Lecture	Date	Topic	Instructor	Notes
1	Jan 7	Introduction	Reddy, Sonderegger
2	Jan 9	Regular Expressions	Reddy	Assignment 1 (Reddy) – Python basics – 10% Exercise, Advanced
3	Jan 14	Keywords, Association metrics	Reddy	Add or drop deadline
4	Jan 16	Vector space model	Reddy
5	Jan 18	Vector space model, LSA	Reddy
6	Jan 21	LSA / Word embeddings	Reddy
7	Jan 23	Compositionality / Sentence Representations	Reddy	Assignment 1 due Assignment 2 (Reddy) – Corpus Query Language – 10%
8	Jan 28	Document Representation / Topic Models / Contextuality	Reddy
9	Feb 30	Contextuality	Reddy
10	Feb 4	Language Modeling	Reddy
11	Feb 6	Language Modeling	Reddy	Assignment 2 due Assignment 3 (Reddy) – Vector space model, topic models - 20%
12	Feb 11	Dialogue Systems/Semantic Parsing	Reddy
13	Feb 13	Ethics and bias	Reddy
14	Feb 18	Neural Networks	Reddy
15	Feb 20	Neural Networks	Reddy	Assignment 3 due Assignment 4 (Reddy) – language modeling, semantic parsing, information retrieval, and bias – 20%
16	Feb 25	Classification and Regression Models	Sonderegger
17	Feb 27	Classification and Regression Models	Sonderegger
18	Mar 4	Reading week		Reading week
19	Mar 6	Reading week		Reading week
20	Mar 11	Classification and Regression Models	Sonderegger
21	Mar 13	Classification and Regression Models	Sonderegger	Assignment 4 due Assignment 5 (Sonderegger) – Data analysis and regression – 20%
22	Mar 18	Classification and Regression Models	Sonderegger
23	Mar 20	Unsupervised learning	Sonderegger
24	Mar 25	Unsupervised learning	Sonderegger
25	Mar 27	Unsupervised learning	Sonderegger	Assignment 5 due Assignment 6 (Sonderegger) – clustering, language phylogeny – 20%
26	Apr 1	Information Theory	Sonderegger
27	Apr 3	Neural Nets	Sonderegger (guest lecture by Gaurav Kamath)
28	Apr 8	Speech Technology	Sonderegger
29	Apr 10	Data Science for Speech	Sonderegger	Assignment 6 due

Generative AI Policy

If you use any Generative AI tool for your submitted work (e.g., ChatGPT, Github Copilot, Claude), you must cite it and submit a detailed statement describing its use, as well as a log of the chat where you used it.

You may not use AI tools for:

Copying AI-generated prose or non-trivial code chunks – this is plagiarism
Writing whole assignments or code files
Writing large chunks of an assignment or code
Using AI without citing it in your assignment

Inappropriate use of Generative AI may result in penalties on grades or referral to disciplinary authorities.
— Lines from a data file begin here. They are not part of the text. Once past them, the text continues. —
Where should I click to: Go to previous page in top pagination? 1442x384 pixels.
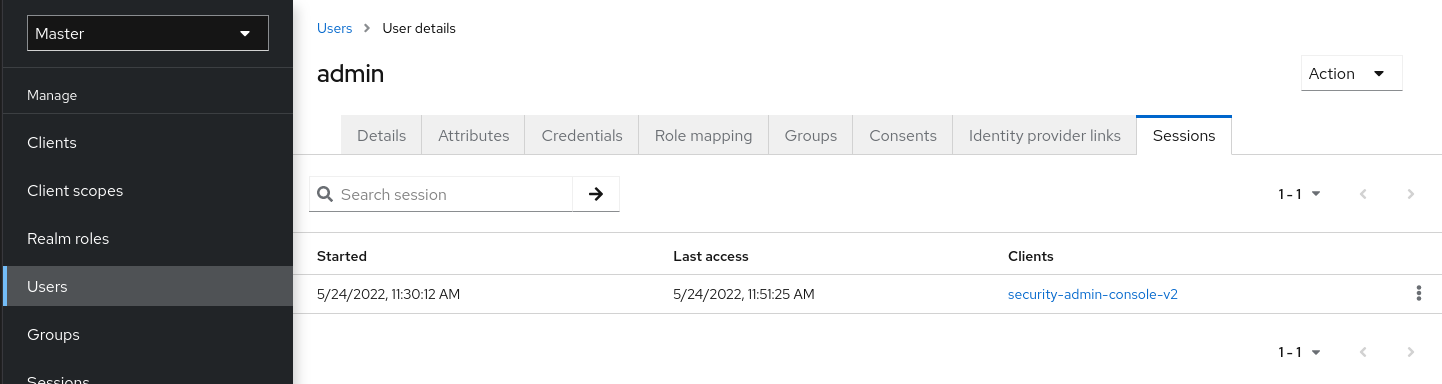1362,194
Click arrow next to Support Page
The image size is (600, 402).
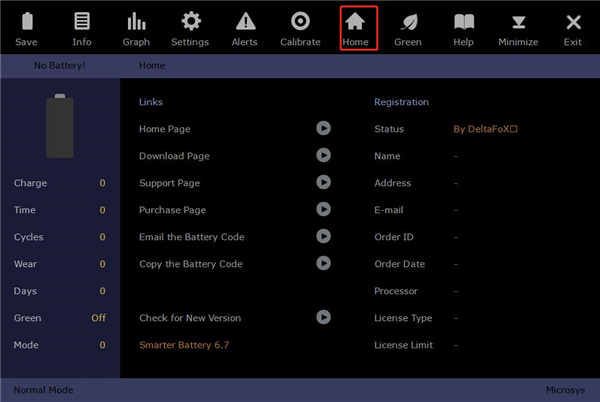click(x=323, y=182)
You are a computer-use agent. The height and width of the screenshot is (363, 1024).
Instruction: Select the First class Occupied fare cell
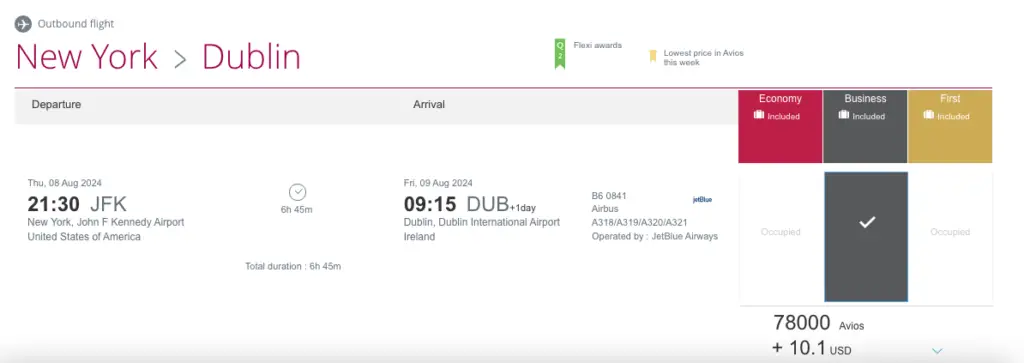pos(950,232)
If you have any question about appropriate use of AI applications for course work, please contact the instructors in their office hours.

Language of Submission

In accord with McGill University’s Charter of Students’ Rights, students in this course have the right to submit in English or in French any written work that is to be graded.

Academic Integrity

McGill University values academic integrity. Therefore, all students must understand the meaning and consequences of cheating, plagiarism and other academic offences under the Code of Student Conduct and Disciplinary Procedures (see www.mcgill.ca/students/srr/honest/ for more information)

Inclusivity

As the instructors of this course we endeavor to provide an inclusive learning environment. However, if you experience barriers to learning in this course, do not hesitate to discuss them with one of us, or the Student Accessibility and Achievement office. Note that accommodation requests for a given problem set must be made before the problem set is due.

Extraordinary Circumstances

In the event of extraordinary circumstances beyond the control of McGill University, assessment tasks in a course are subject to change, provided students are sent adequate and timely communications regarding the change.